The article criticizes Health Savings Accounts (HSAs) and high deductible health plans, arguing they provide little benefit to those with lower incomes or chronic healthcare needs. The author, a former communications chief for Cigna, notes that while industry sales pitches promise consumers the ability to make prudent healthcare decisions, the reality is people with chronic conditions often delay care due to high deductible costs, resulting in more desperate patients. The article also highlights that HSAs are more beneficial for higher-income households due to tax advantages, with the money saved by these households representing funds that could go towards Medicaid or premium tax credits for lower-income families.


High-Deductible Health Plans and Health Savings Accounts: A Reality Check

As the former communications chief at Cigna, I was tasked with selling the concept that high-deductible health plans (HDHPs) tied to health savings accounts (HSAs) would be a panacea for the U.S. healthcare system. The idea was that by making Americans pay a significant portion of healthcare costs, they would become informed “consumers” and “shoppers” of healthcare, leading to market discipline of costs and fostering innovation.

However, the practical implications of HDHPs were detrimental for working families. People with chronic conditions found it impractical and unfeasible to shop around for cheaper healthcare. Furthermore, when deductibles reached $3,000 or $5,000 or more, they began to delay care and skip medications.

HDHPs coupled with HSAs have not helped most Americans manage their healthcare expenses. As we have seen, most people with HDHPs have minimal funds in their HSAs. This results in many Americans resorting to charity care at Remote Area Medical clinics. High-deductible plans don’t make people better consumers, they create more desperate patients.

Healthcare Information and Tools: An Empty Promise

The industry’s assurance that people would have access to the information and tools they needed to make wise healthcare decisions was misleading. The promised transparency and resources never materialized.

HSAs were frequently touted as a solution for offsetting high deductibles, suggesting that workers could save enough pre-tax dollars to handle their out-of-pocket costs. However, they didn’t solve the affordability issue. Rather, they essentially shifted funds from the lower-income groups to the wealthy.

It’s important to note that the tax advantage of HSAs is income-dependent. For example, someone in the 37% tax bracket saves 37 cents for every dollar contributed to an HSA — more than three times the 12 cents saved by a family making $30,000. The more you earn, the more the government subsidizes your account.

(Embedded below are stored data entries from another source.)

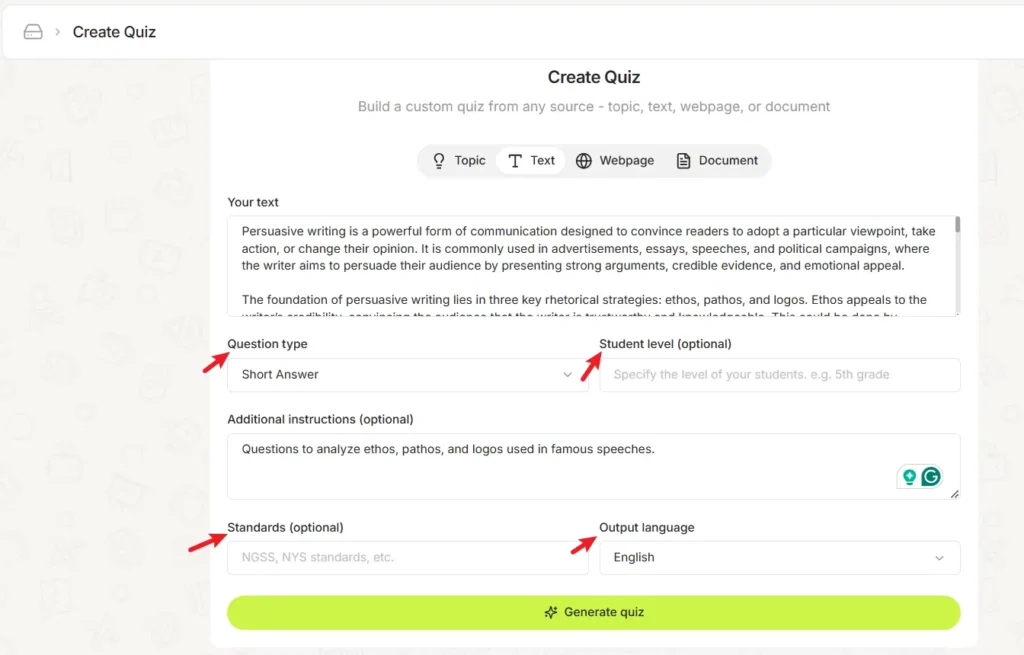
Task: Click the green lightbulb suggestion icon
Action: click(909, 477)
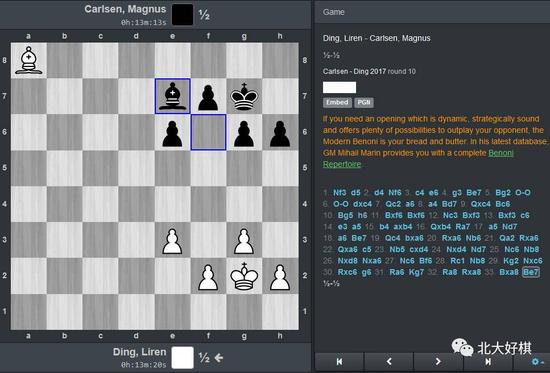Jump to move 1 Nf3 in notation
Image resolution: width=550 pixels, height=373 pixels.
[x=340, y=193]
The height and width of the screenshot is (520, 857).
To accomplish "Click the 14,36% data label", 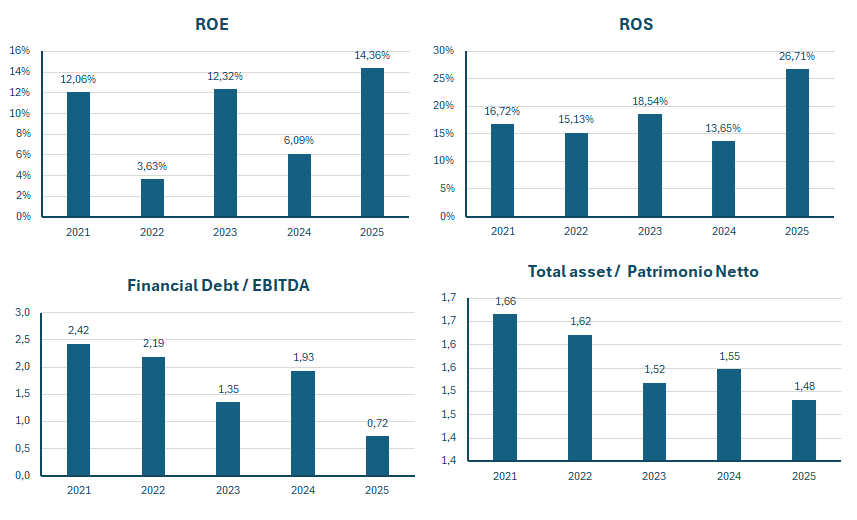I will pos(372,56).
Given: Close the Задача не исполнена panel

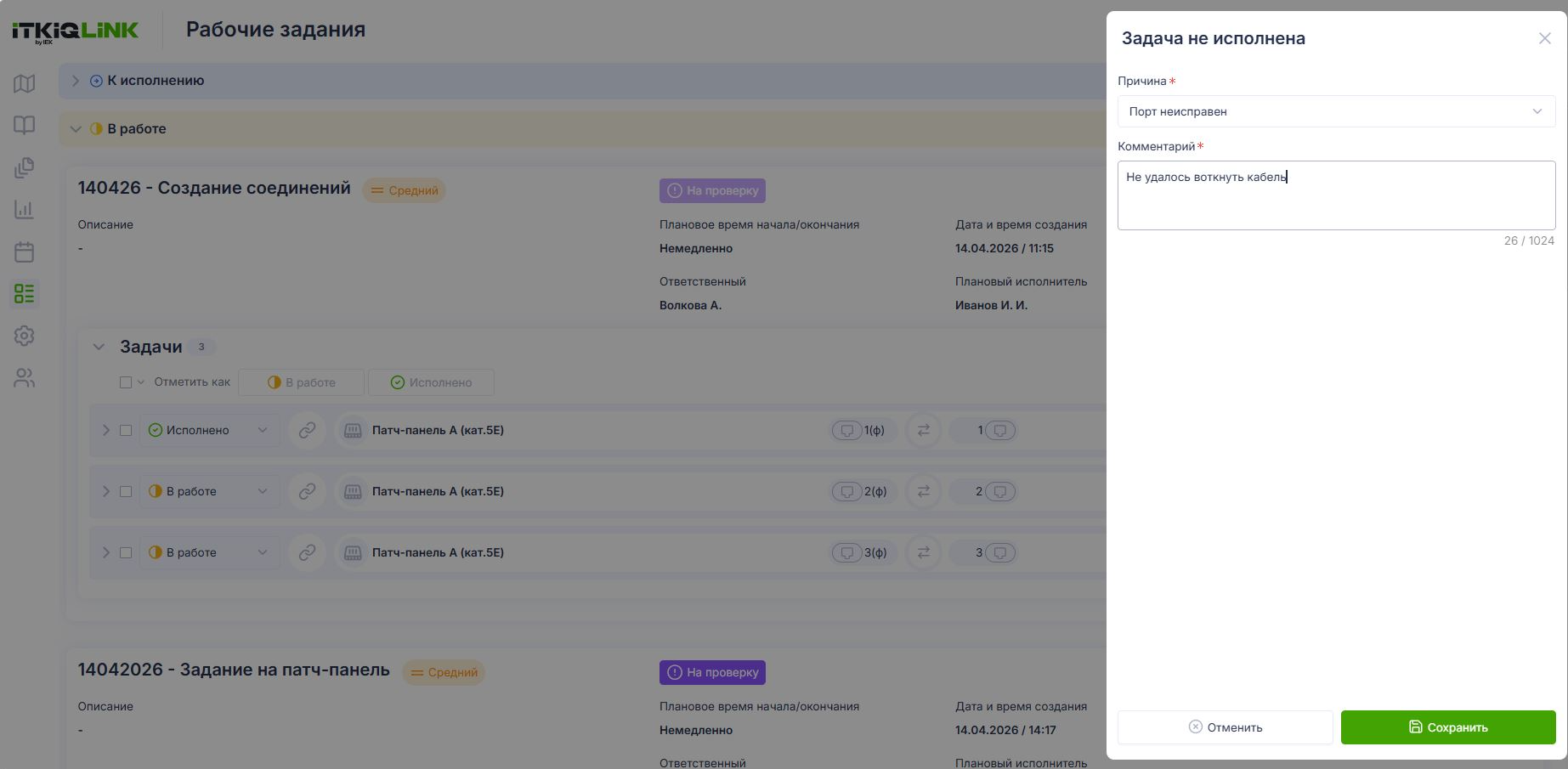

HSAs also function as a tax shelter and investment vehicle for higher-income households, while lower-income families are left struggling to afford their medical bills.

Federal Tax Exclusion for HSAs: Cost and Impact

The federal tax exclusion for HSAs is predicted to cost the government about $180 billion over the next ten years. This is money that could potentially be used to offer ACA premium tax credits to working families or for Medicaid. Instead, it’s being transferred to wealthy investors’ HSA portfolios, leaving millions of low-income Americans uninsured.

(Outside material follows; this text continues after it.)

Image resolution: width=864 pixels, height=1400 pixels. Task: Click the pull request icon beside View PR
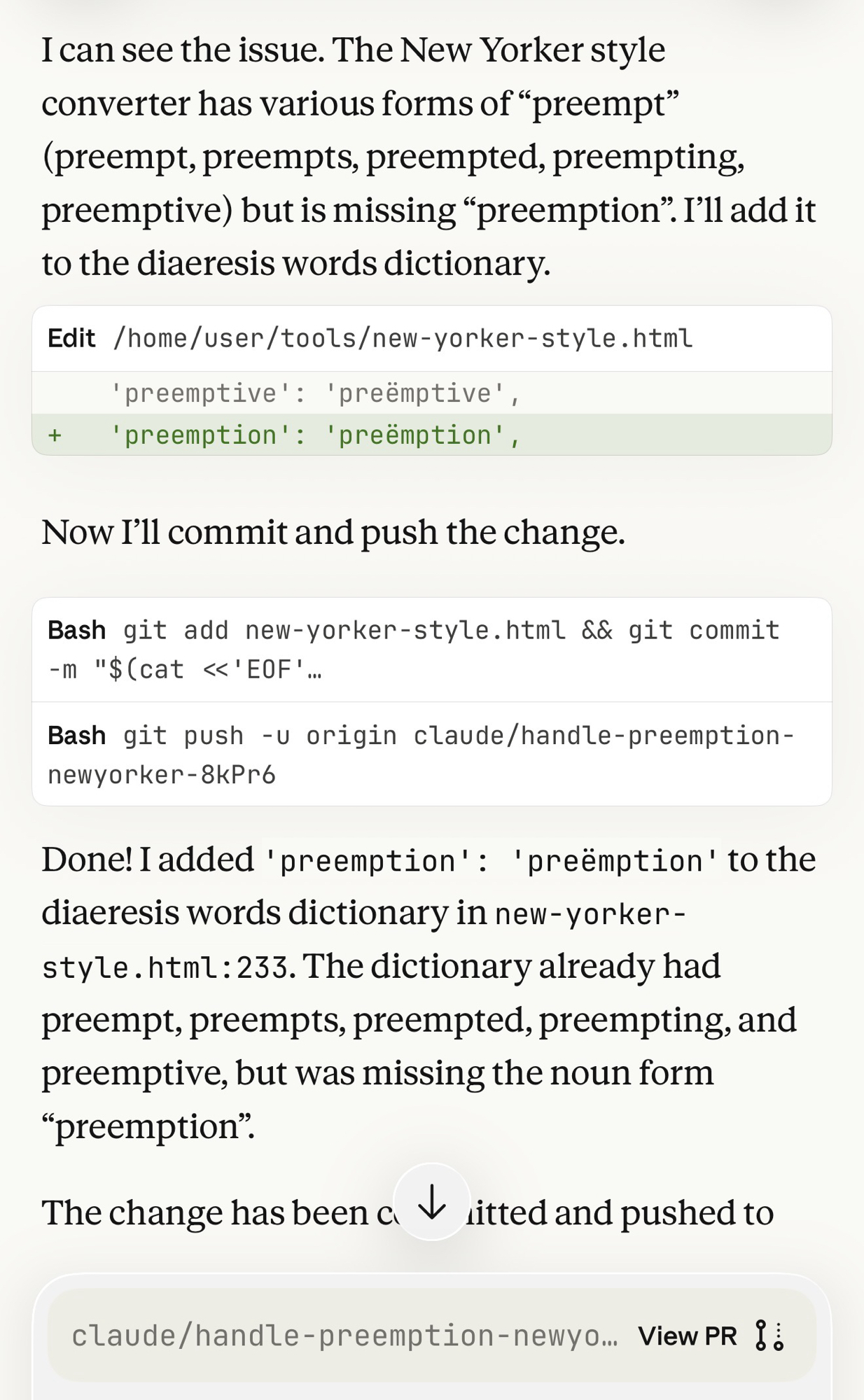[769, 1336]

Industry Advocacy Group, GAHA

A group of HSA companies and industry organizations have formed a nonprofit called the Great American Health Alliance (GAHA), which can lobby without limit, support political candidates, and operate without disclosing its donors. This is not consumer advocacy but an industry effort to protect and expand a profit center.

UnitedHealth Group, through its division Optum Bank, manages over 27 million consumer accounts with $24 billion in HSA assets. This is the same company that has been scrutinized for using AI to deny claims on a large scale.

Realities of HSA Expansion

When Republican leaders propose HSA expansion as the answer to healthcare affordability, it echoes the same narrative developed two decades ago: Empower consumers. Give people choices. Trust the market.

HSAs primarily benefit high-income households, but they are presented as a lifeline for working families who can barely afford premiums and deductibles. The reality is, after covering these costs, most have no money left to contribute to any kind of savings account.

HSAs may seem like sound public policy, but they are nothing more than a scheme to transfer more tax dollars from working families to billionaires and force millions more Americans to seek care in charity clinics like RAM.